- Exercise -
Please produce an exact transcription of the lines from the one containing "Screen dimensions: 809x519" through the last line of the entries, leaving out every picture.

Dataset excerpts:
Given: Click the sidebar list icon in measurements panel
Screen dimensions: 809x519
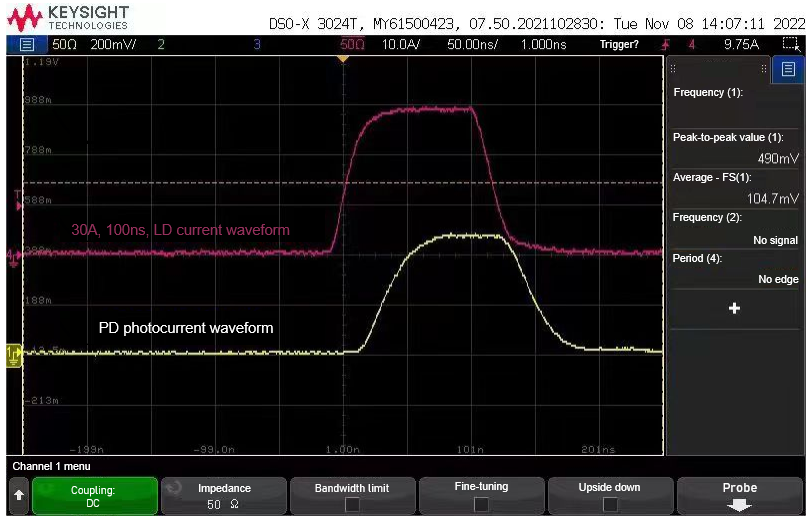Looking at the screenshot, I should (x=786, y=69).
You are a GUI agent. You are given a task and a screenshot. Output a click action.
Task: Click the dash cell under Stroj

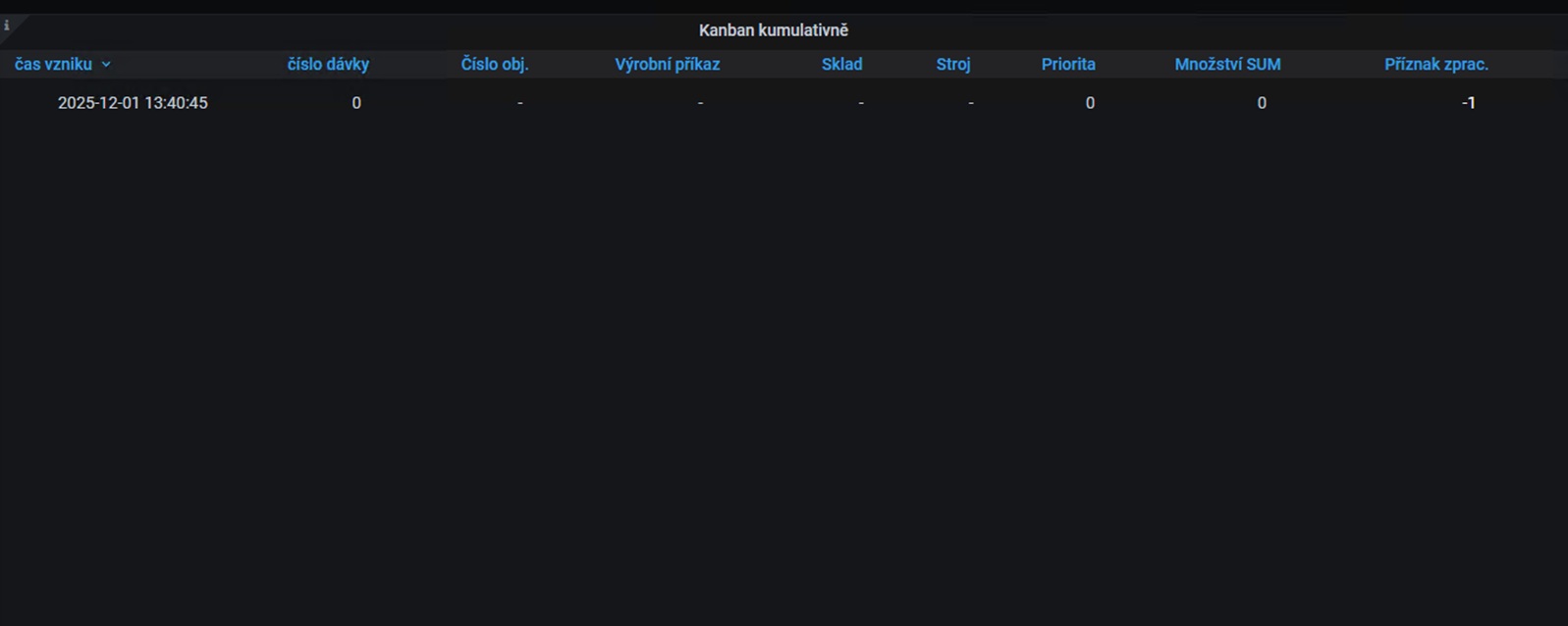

- Exercise output -
Screen dimensions: 809x519
Looking at the screenshot, I should (x=786, y=69).
You are a GUI agent. You are given a task and a screenshot. Output a click action.
Task: Click the dash cell under Stroj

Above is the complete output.